It looks like 2023 is gonna be yet another year of change. Children are growing up, one already left for university overseas the previous year, the other is starting the Ah Boys to Men process this week! So the home is going to be a bit quieter, and the wife and I will be figuring out how to spend our time wisely.


Time. It's a directional dimension. You can move back and forth in space, and given the vastness of the universe, and hey even the earth, it is infinite for all humanly practical purposes. But you can only move ahead in time. And there's a very limited amount of it.

I was just looking through some of my previous New Year's entries, and my resolutions. Just a few clicks back, and I have an entry saying "I'm glad I made it to 43 years old". Whoa, how many years have zipped past since then!


I'm glad that some resolutions have become part of my life. Exercising regularly, eating healthily, writing this monthly blog, spending my daily quiet time with God. These are day-to-day commitments. They're not an objective to achieve, they're just a way of living. 

For these types of resolutions, experience has taught me that they only work if I start now, and aim to establish the habit within weeks. Good habits don't always stick immediately, and if there's a hiccup, I have to restart immediately.  If I delay the start or re-start, or if I take more than a few weeks to establish the habit, it simply doesn't happen. So I've got to articulate a specific habit, and then start it right away.


For example, I want to get to know the teachers in the Batam school better. It's never going to work if it's something generic like "I will spend quality time with the teachers". It's got to be "I will arrange to speak to them every month" (these days, video calls make this so much easier!). 

And it's got to start this month. Not next month. Otherwise that vague good intention (outreach, exercise, diet, prayer time, or whatever) will vapourise amidst the busyness of life. 

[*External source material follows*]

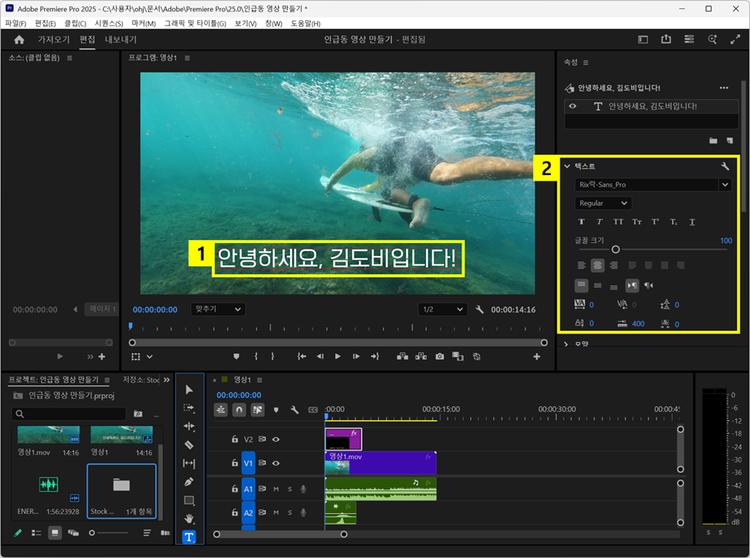
Task: Hide the text layer with eye icon
Action: 574,106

But some resolutions also have specific targets. For example, I have a habit of studying Indonesian for 15 minutes every day. It's become a way of life for me. But my target is to actually be conversant in Indonesian. I'm not quite there yet, and that takes time.

Depending on what my target is, it can take months or years of preparation. If I don't start now, then it will not happen. I need to put in the hard yards first. 

And I don't have unlimited time to do it. Each year is another year that won't come back. Things change. I get older. My friends get older. My children grow up. A stage of life passes, in family, school, workplace or ministry. I have to put in the time now, so that I can reach the target then, and in time.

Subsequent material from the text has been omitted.